KUTIPAN TEKS
“Abah itu Superman.” Saya ingat betul ucapan itu. Saya sampaikan dalam sebuah wawancara televisi sekian tahun yang lalu, ketika ada liputan keluarga saya terkait Abah saya.
Saya lalu menjabarkannya: Menurut saya, “berkah” utama dari Yang di Atas untuk Abah saya bukanlah kecerdasannya. Kekuatan utama Abah saya adalah ketahanan fisiknya.
Cerdas, kalau fisiknya lemah, hanya bisa berfungsi sekian waktu. Abah begitu kuat secara fisik, dia bisa terus menggunakan kemampuan berpikirnya sepanjang waktu. Ketika orang lain tidur dan menghentikan kegunaannya sementara, Abah masih melek dan berfungsi, terus berguna untuk banyak orang.
Tidak banyak orang seperti ini. Yang begitu kuat, tidak bisa lelah berpikir dan berbuat. Dan Abah melakukan ini seumur hidupnya. Bayangkan, selama puluhan tahun di masa “emasnya,” dia paling hanya tidur empat jam sehari!
Kekuatan fisiknya mampu mengimbangi kemampuan berpikirnya.
Karena itu, saya tegaskan, Abah saya itu Superman. Di komik ada Clark Kent, di keluarga saya ada Dahlan Iskan.
Minggu lalu (10 Januari), kabar itu menyebar ke mana-mana. Abah saya positif Covid-19. Apakah kami terkejut? Antara ya dan tidak. Terkejut, karena dari kami semua, justru Abah yang “kena” duluan. Tidak terkejut, karena virus ini sudah begitu ke mana-mana, sudah begitu lama kami bicara kalau virus ini “sudah semakin dekat.”

DATANYA
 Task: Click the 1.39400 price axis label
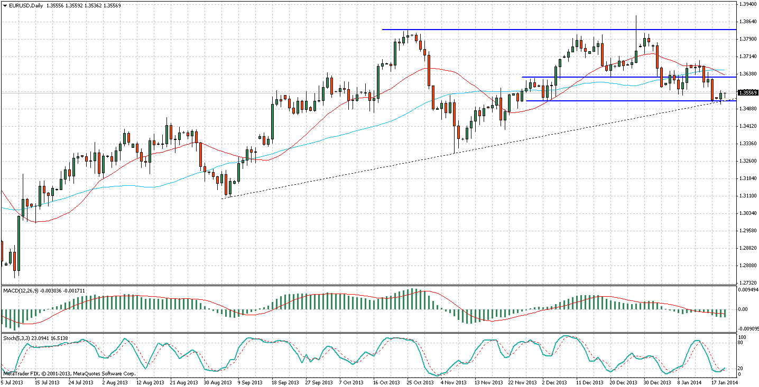tap(748, 4)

TUGAS KAMU
A: Apakah pernyataan (i) sampai (iii) ini sesuai dengan kutipan teks? (i) Penulis menyebut kecerdasan sebagai kekuatan utama Abah. (ii) Selama puluhan tahun, Abah paling hanya tidur empat jam sehari. (iii) Kabar Abah positif Covid-19 menyebar pada 10 Januari. Jawab ya atau tidak untuk tiap pernyataan, lalu kutip kata-kata penentunya dari teks.
B: Kembalikan bagian kutipan teks yang dimulai dengan "Tidak banyak orang" dan berlanjut sampai "empat jam sehari!", tanpa mengubah satu kata pun.

HASIL LATIHAN
A:
(i) Tidak: "Kekuatan utama Abah saya adalah ketahanan fisiknya."
(ii) Ya: "selama puluhan tahun di masa “emasnya,” dia paling hanya tidur empat jam sehari!"
(iii) Ya: "Minggu lalu (10 Januari), kabar itu menyebar ke mana-mana. Abah saya positif Covid-19."

B:
Tidak banyak orang seperti ini. Yang begitu kuat, tidak bisa lelah berpikir dan berbuat. Dan Abah melakukan ini seumur hidupnya. Bayangkan, selama puluhan tahun di masa “emasnya,” dia paling hanya tidur empat jam sehari!